Upon contact with biological fluids like serum, a protein corona (PC) complex forms on iron oxide nanoparticles (IONPs) in physiological environments and the proteins it contains influence how IONPs act in biological systems. Although the biological identity of PC-IONP complexes has often been studied in vitro and in vivo, there have been inconsistent results due to the differences in the animal of origin, the type of biological fluid, and the physicochemical properties of the IONPs. Here, we identified differences in the PC composition when it was derived from the sera of three species (bovine, murine, or human) and deposited on IONPs with similar core diameters but with different coatings [dimercaptosuccinic acid (DMSA), dextran (DEX), or 3-aminopropyl triethoxysilane (APS)], and we assessed how these differences influenced their effects on macrophages. We performed a comparative proteomic analysis to identify common proteins from the three sera that adsorb to each IONP coating and the 10 most strongly represented proteins in PCs. We demonstrated that the PC composition is dependent on the origin of the serum rather than the nature of the coating. The PC composition critically affects the interaction of IONPs with macrophages in self- or non-self identity models, influencing the activation and polarization of macrophages. However, such effects were more consistent for DMSA-IONPs. As such, a self biological identity of IONPs promotes the activation and M2 polarization of murine macrophages, while a non-self biological identity favors M1 polarization, producing larger quantities of ROS. In a human context, we observed the opposite effect, whereby a self biological identity of DMSA-IONPs promotes a mixed M1/M2 polarization with an increase in ROS production. Conversely, a non-self biological identity of IONPs provides nanoparticles with a stealthy character as no clear effects on human macrophages were evident. Thus, the biological identity of IONPs profoundly affects their interaction with macrophages, ultimately defining their biological impact on the immune system.

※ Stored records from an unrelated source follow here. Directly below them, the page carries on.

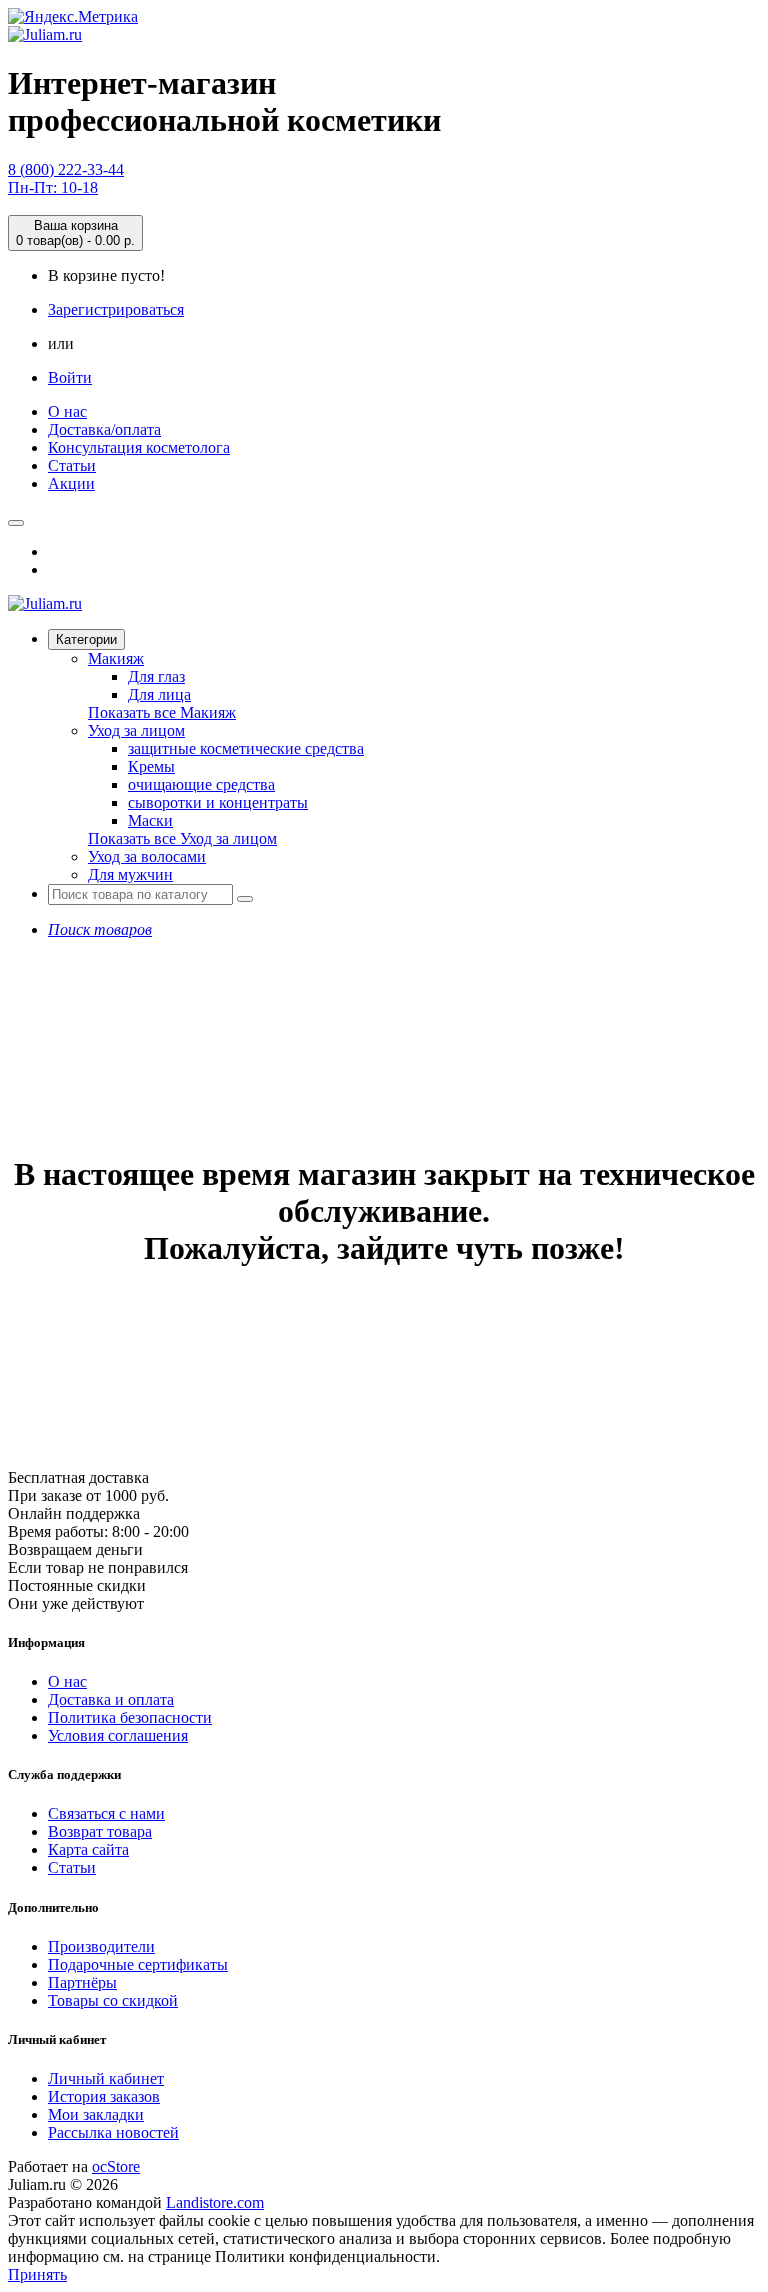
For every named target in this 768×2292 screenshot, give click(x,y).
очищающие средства (201, 784)
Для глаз (156, 676)
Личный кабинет (106, 2078)
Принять (37, 2274)
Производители (101, 1946)
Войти (70, 377)
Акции (71, 483)
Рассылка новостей (113, 2132)
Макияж (116, 658)
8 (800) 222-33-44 (66, 169)
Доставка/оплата (104, 429)
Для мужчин (130, 874)
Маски (150, 820)
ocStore (116, 2166)
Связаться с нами (106, 1813)
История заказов (104, 2096)
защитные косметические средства (246, 748)
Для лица (159, 694)
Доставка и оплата (111, 1699)
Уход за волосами (147, 856)
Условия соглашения (118, 1735)
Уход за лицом (136, 730)
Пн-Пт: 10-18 (53, 187)
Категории (86, 639)
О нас (67, 411)
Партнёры (82, 1982)
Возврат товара (100, 1831)
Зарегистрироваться (116, 309)
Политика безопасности (130, 1717)
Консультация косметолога (139, 447)
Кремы (151, 766)
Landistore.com (215, 2202)
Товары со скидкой (113, 2000)
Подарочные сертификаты (138, 1964)
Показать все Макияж (162, 712)
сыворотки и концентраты (218, 802)
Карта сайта (88, 1849)
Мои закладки (96, 2114)
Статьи (72, 465)
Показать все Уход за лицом (182, 838)
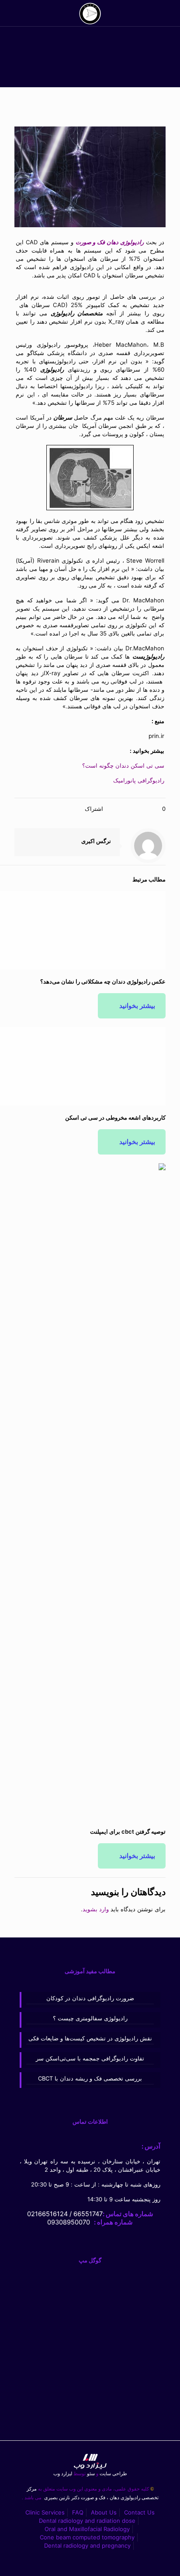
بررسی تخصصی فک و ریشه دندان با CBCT (90, 2078)
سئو (91, 2474)
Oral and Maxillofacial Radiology (87, 2528)
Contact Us (139, 2512)
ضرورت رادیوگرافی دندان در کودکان (90, 1998)
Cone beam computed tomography (87, 2537)
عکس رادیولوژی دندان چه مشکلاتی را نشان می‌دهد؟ (103, 981)
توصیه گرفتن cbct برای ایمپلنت (128, 1831)
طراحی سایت (111, 2474)
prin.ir (156, 735)
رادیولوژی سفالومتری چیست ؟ (90, 2018)
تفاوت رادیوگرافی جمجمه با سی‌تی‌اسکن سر (90, 2058)
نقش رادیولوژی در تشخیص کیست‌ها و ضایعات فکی (90, 2038)
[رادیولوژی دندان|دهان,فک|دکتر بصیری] (90, 13)
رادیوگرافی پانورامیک (138, 780)
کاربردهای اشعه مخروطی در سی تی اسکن (115, 1117)
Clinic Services (45, 2512)
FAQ (77, 2512)
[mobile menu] (16, 13)
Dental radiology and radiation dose (87, 2520)
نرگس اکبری (96, 840)
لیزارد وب (62, 2474)
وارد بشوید (96, 1909)
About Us (104, 2512)
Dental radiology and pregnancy (87, 2545)
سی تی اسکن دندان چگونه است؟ (123, 765)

Iron Oxide Nanoparticle Coatings Dictate Cell Outcomes Despite the Influence of Protein Coronas.

A critical issue in nanomedicine is to understand the complex dynamics that dictate the interactions of nanoparticles (NPs) with their biological milieu. The most exposed part of a nanoparticle is its surface coating, which comes into contact with the biological medium and adsorbs proteins, forming what is known as a protein corona (PC). It is assumed that this PC mainly dictates the nanoparticle-cell interactions. As such, we set out to analyze how different coatings on iron oxide nanoparticles (MNPs) affect the composition of the PC that forms on top of them, and how these newly formed coronas influence the uptake of MNPs by macrophages and tumor cells, their subcellular location upon internalization, and their intracellular degradation. We found that different superficial charges of the coatings did not affect the PC composition, with an enrichment in proteins with affinity for divalent ions regardless of the type of coating. The iron oxide core of the MNP might become exposed to the biological medium, influencing the proteins that constitute the PCs. The presence of enzymes with hydrolase activity in the PC could explain the degradation of the coatings when they come into contact with the biological media. In terms of MNP internalization by cells, coatings mainly determine the endocytic pathways used, especially in terms of receptor-mediated endocytosis. However, the increase in hydrodynamic size provoked by the formation of the associated corona drives uptake mechanisms like macropinocytosis. Once inside the cells, the PC protected the NPs in their intracellular transit to lysosomes, where they were fully degraded. This understanding of how coatings and PCs influence different cellular processes will help design improved NPs for biomedical applications, taking into account the influence of the coating and corona on the biology of the NPs.